Atonement as the restoration of human nature in Athanasius (and Anselm)

Fr. Aidan Kimel (who theo-blog veterans may remember as Al Kimel, an Epsicopal priest who used to run the blog Pontifications before converting to Catholicism–and now apparently to Eastern Orthodoxy) has been doing a series on St. Athanasius’s “On the Incarnation.” The latest installment looks at Athanasius’s understanding of the Atonement as the healing of human nature and the defeat of death:

Athanasius’s soteriological reflections are not motivated by a concern for the satisfaction of justice. The penalty prescribed by God in the garden is not assigned for the purpose of retributive punishment. It symbolizes, rather, the natural consequence of human disobedience: to break fellowship with God, and to thus separate oneself from the only source of life, is to fall into natural mortality. Eternal life is not something that we possess naturally; it is something that we can only enjoy by grace in communion with our Creator.

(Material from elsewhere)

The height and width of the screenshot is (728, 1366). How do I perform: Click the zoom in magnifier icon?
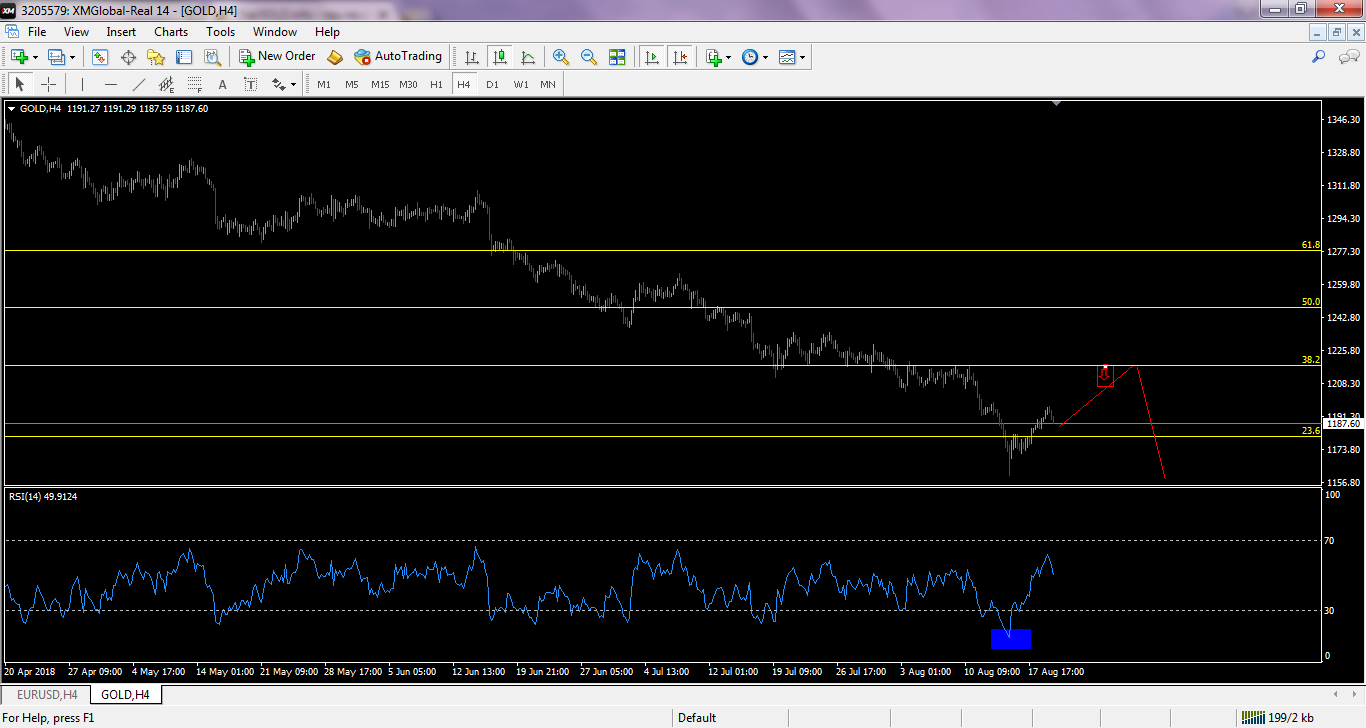[561, 57]
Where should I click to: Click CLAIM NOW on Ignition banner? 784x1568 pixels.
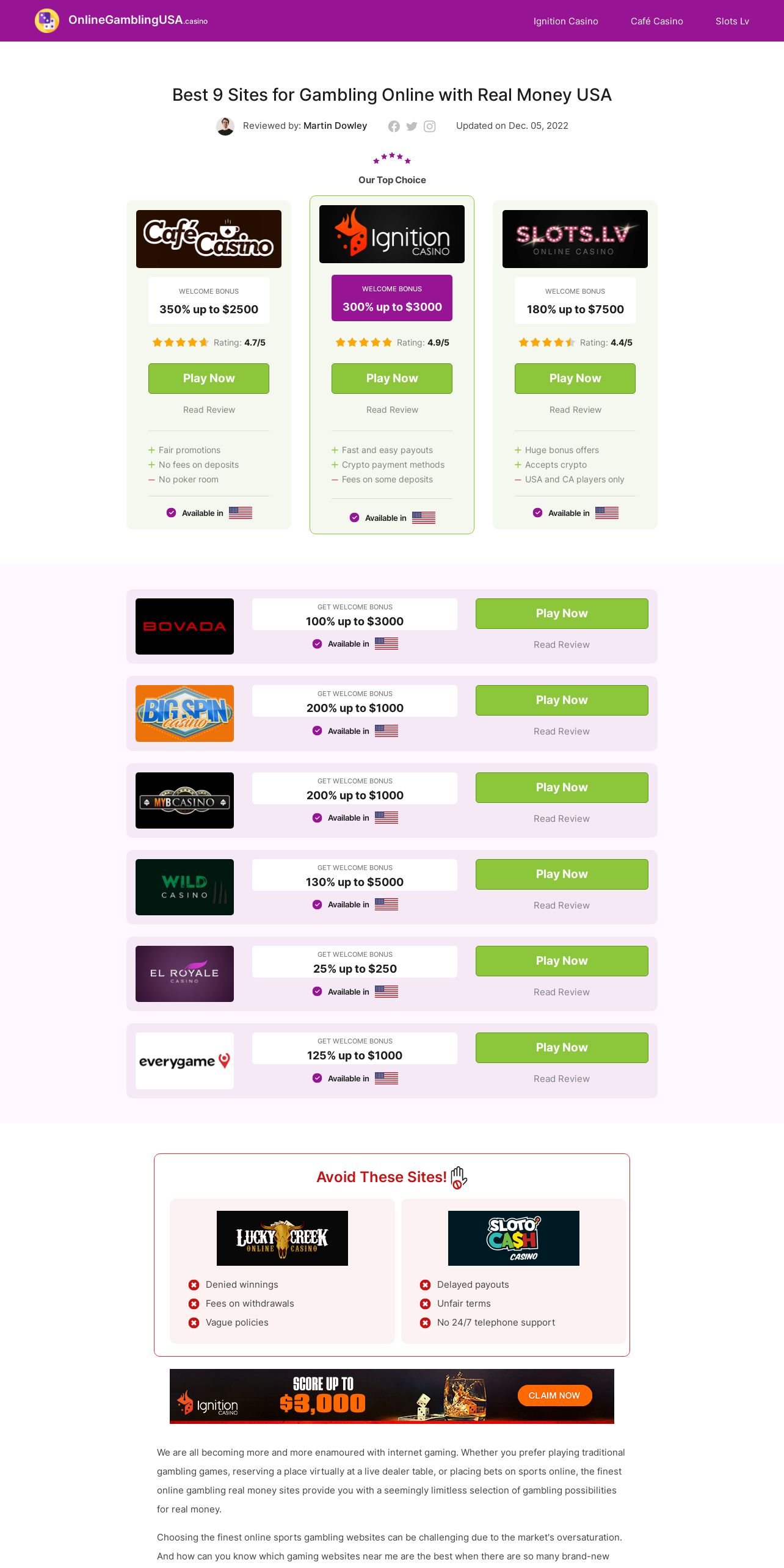click(x=554, y=1395)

The plight of man is ontological and thus only an ontological solution will suffice. Athanasius, following Scripture, employs commercial, juridical, and sacrificial language by which to speak of the saving work of Christ; but the significance of this language, I suggest, is determined by the ontology of death and resurrection. What is needed for salvation is not the legal rescindment of the law of death, much less the propitiation of divine wrath (as suggested in some Protestant versions of the atonement). What is needed is the re-creation of human nature, and this re-creation can only occur if the Word dies in the flesh.

I came to a similar conclusion when I blogged some thoughts on Athanasius several years back: The Incarnation effects an “ontological change in human nature,” and by “becoming united to our human nature, the Word of God heals the corruption and proneness-to-death that followed as a result of sin.”

I’d also add that, despite his reputation as the progenitor of the Western, “juridical” theory of the Atonement, St. Anselm can be read in a very similar way. For Anselm, the damage that sin causes to God’s “honor” does not consist in any damage to God in Godself. This is because God is immutable and impassible, so nothing creatures can do can harm God (at least according to the Anselmian tradition). Rather, the “dishonor” consists in the damage it causes to God’s creatures and their ability to properly honor God–damage that threatens to frustrate God’s purposes for creation.

The role of the God-man, then, is to restore human nature, making it once again capable of honoring God properly. As has been pointed out a number of times, for Anselm, this restoration–and not some kind of vicarious punishment–is what constitutes “satisfaction.”

It’s true that for Anselm (and arguably for Athanasius too), the death of Christ still constitutes a kind of “payment,” but it’s one that is necessary for the restoration of human nature, not to assuage the divine anger.